• [What to do]
The full listing, word for word and free of images, is the expected result.

• [Exercise data]
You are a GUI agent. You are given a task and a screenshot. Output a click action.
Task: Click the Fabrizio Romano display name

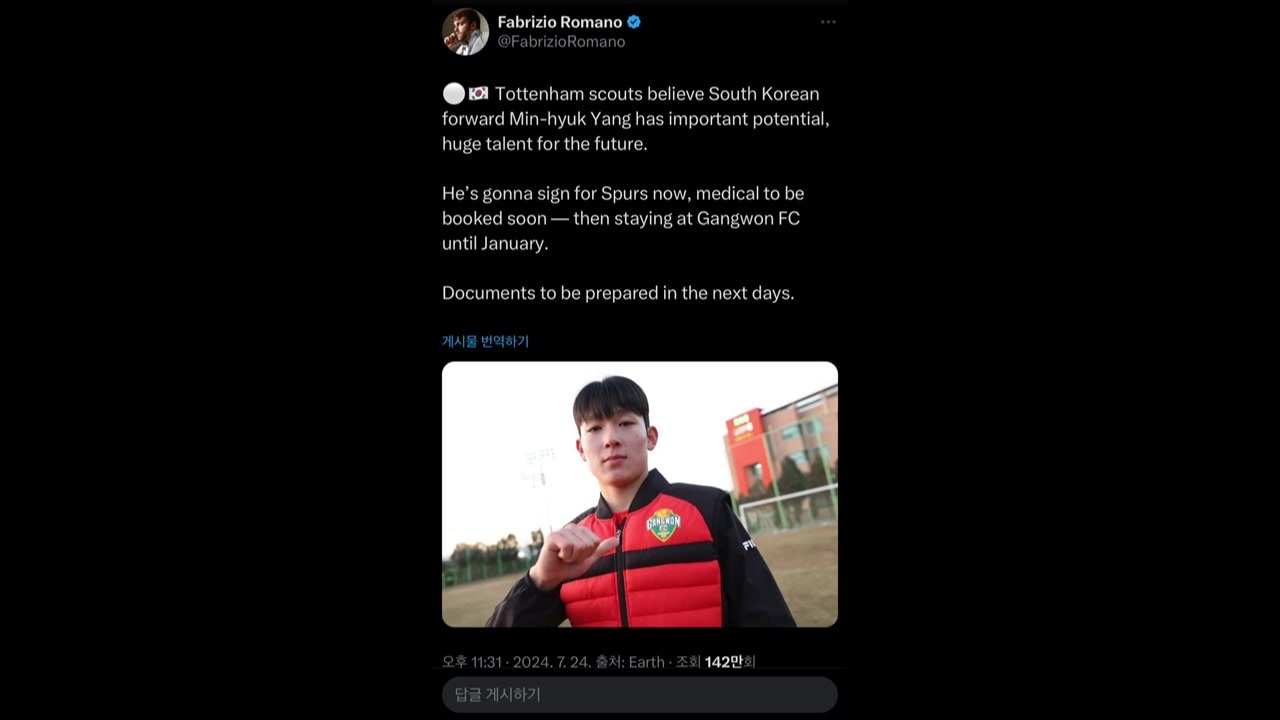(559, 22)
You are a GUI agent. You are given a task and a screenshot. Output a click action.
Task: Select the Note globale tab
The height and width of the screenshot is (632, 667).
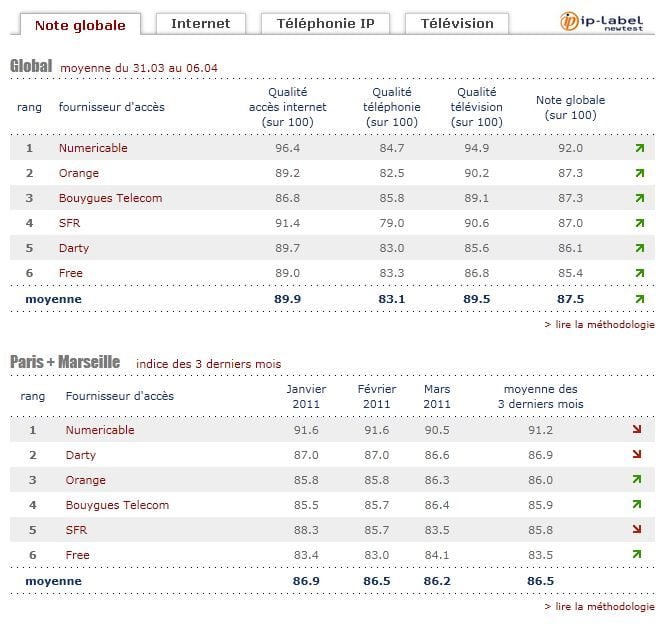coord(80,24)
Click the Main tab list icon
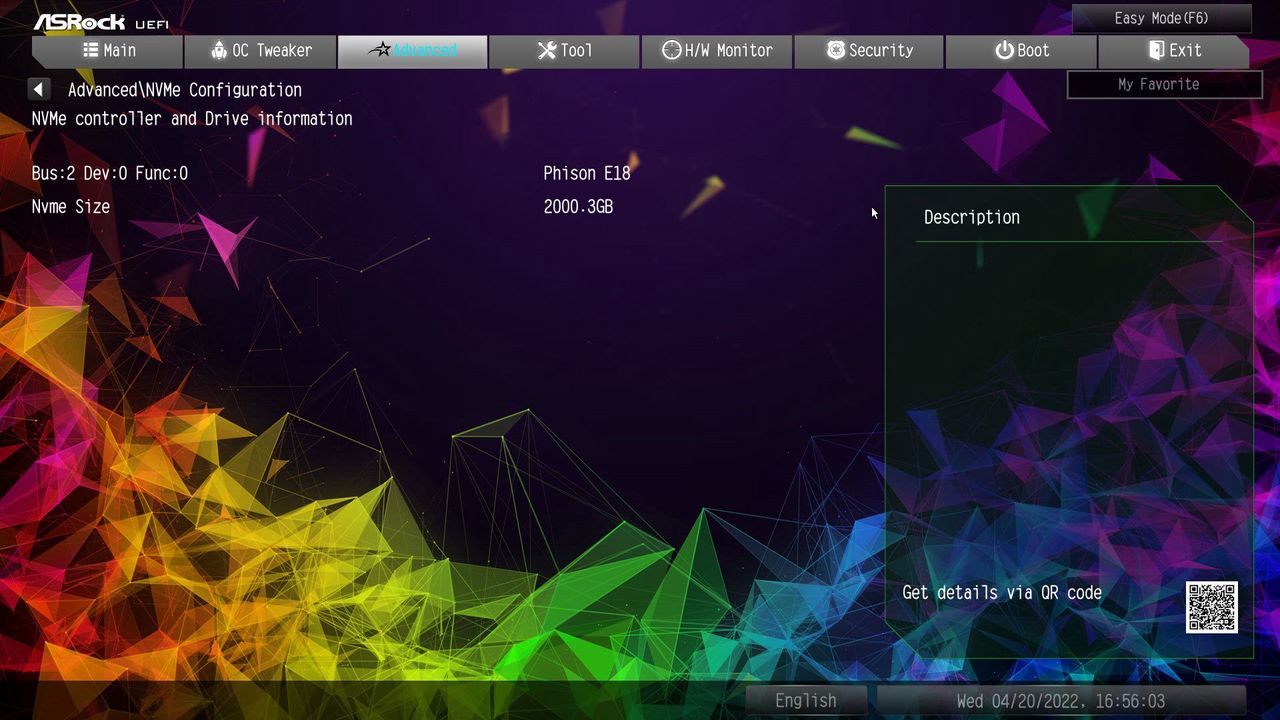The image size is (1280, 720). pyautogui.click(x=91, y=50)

• [Answer box]
You are a GUI agent. You are given a task and a screenshot. Output a click action.
Task: Click the Fabrizio Romano display name

(559, 22)
You are a GUI agent. You are given a task and a screenshot. Output a click action.
Task: Select the Note globale tab
The height and width of the screenshot is (632, 667).
coord(80,24)
Click the Main tab list icon
The image size is (1280, 720). pyautogui.click(x=91, y=50)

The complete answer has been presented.